Required work |
Everything in the listing below from the line containing "Given: Launch BASIC Stamp Editor v2.5.3" through the line containing "1366x768 pixels." must be repeated exactly; the remaining lines are not wanted.

--- Task input Enclosed Below ---

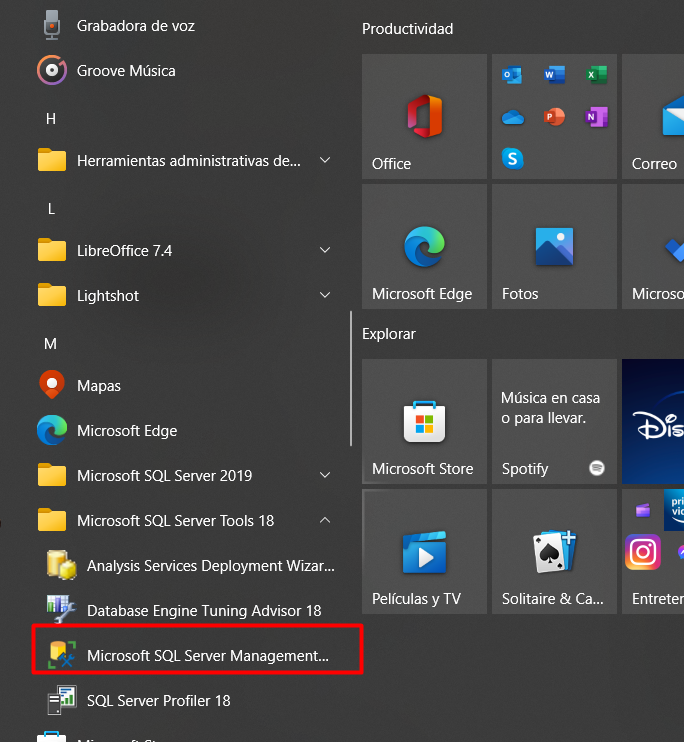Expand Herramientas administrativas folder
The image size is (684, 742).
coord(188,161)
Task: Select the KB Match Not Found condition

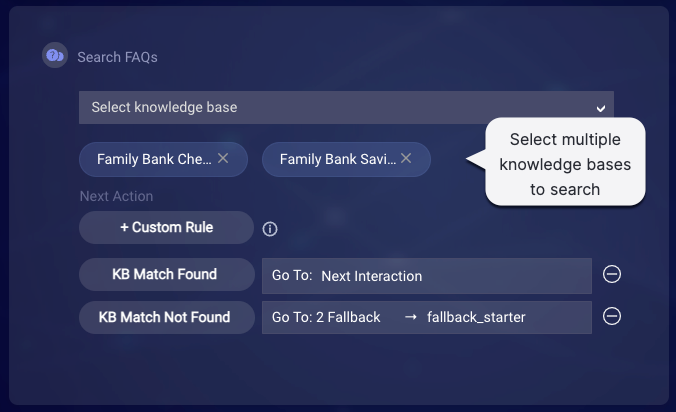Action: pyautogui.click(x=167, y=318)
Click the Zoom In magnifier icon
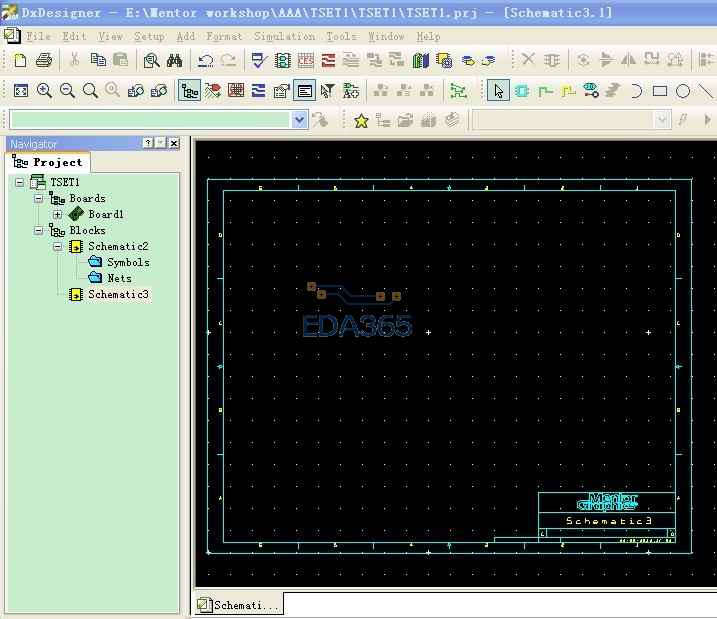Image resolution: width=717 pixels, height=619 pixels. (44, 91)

--- End of Enclosed Task input ---
--- Task input Enclosed Below ---

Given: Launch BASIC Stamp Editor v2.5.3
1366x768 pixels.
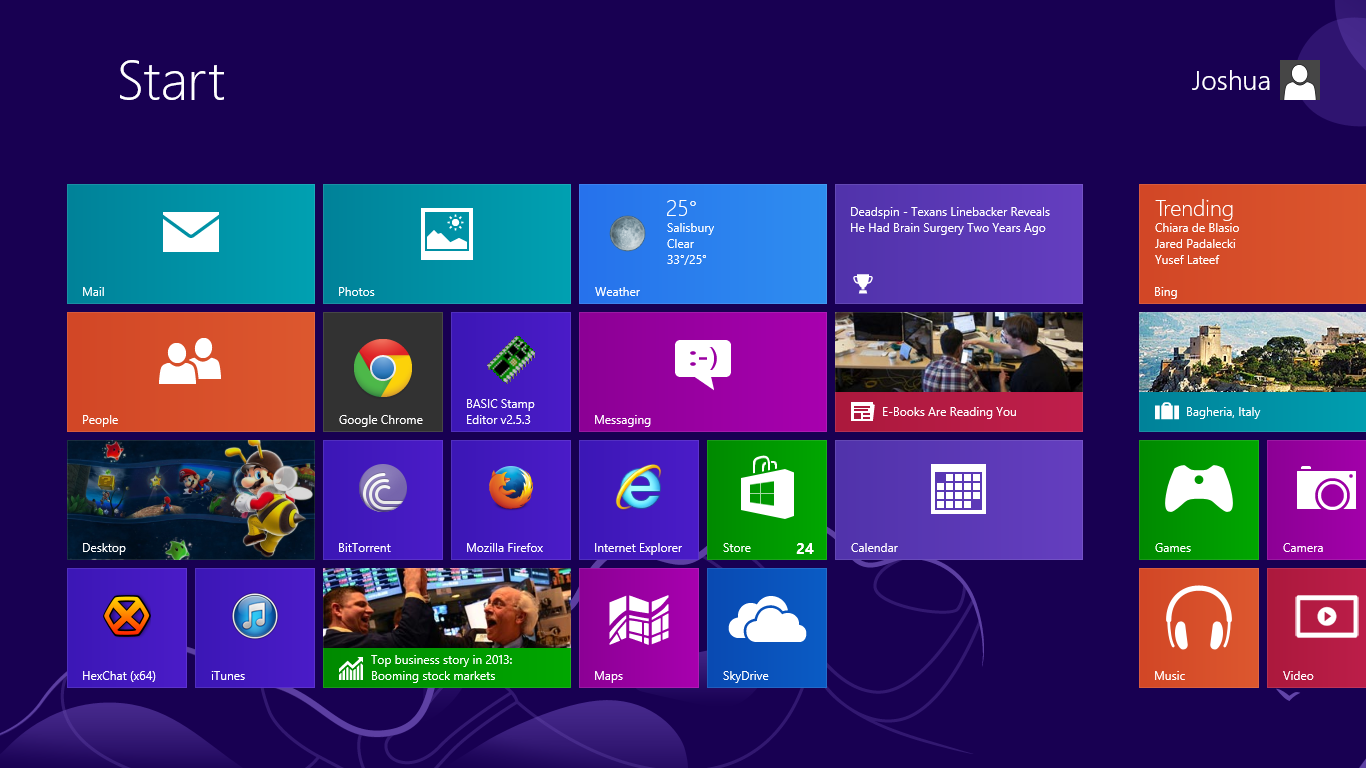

--- End of Enclosed Task input ---

Result below |
Given: Launch BASIC Stamp Editor v2.5.3
1366x768 pixels.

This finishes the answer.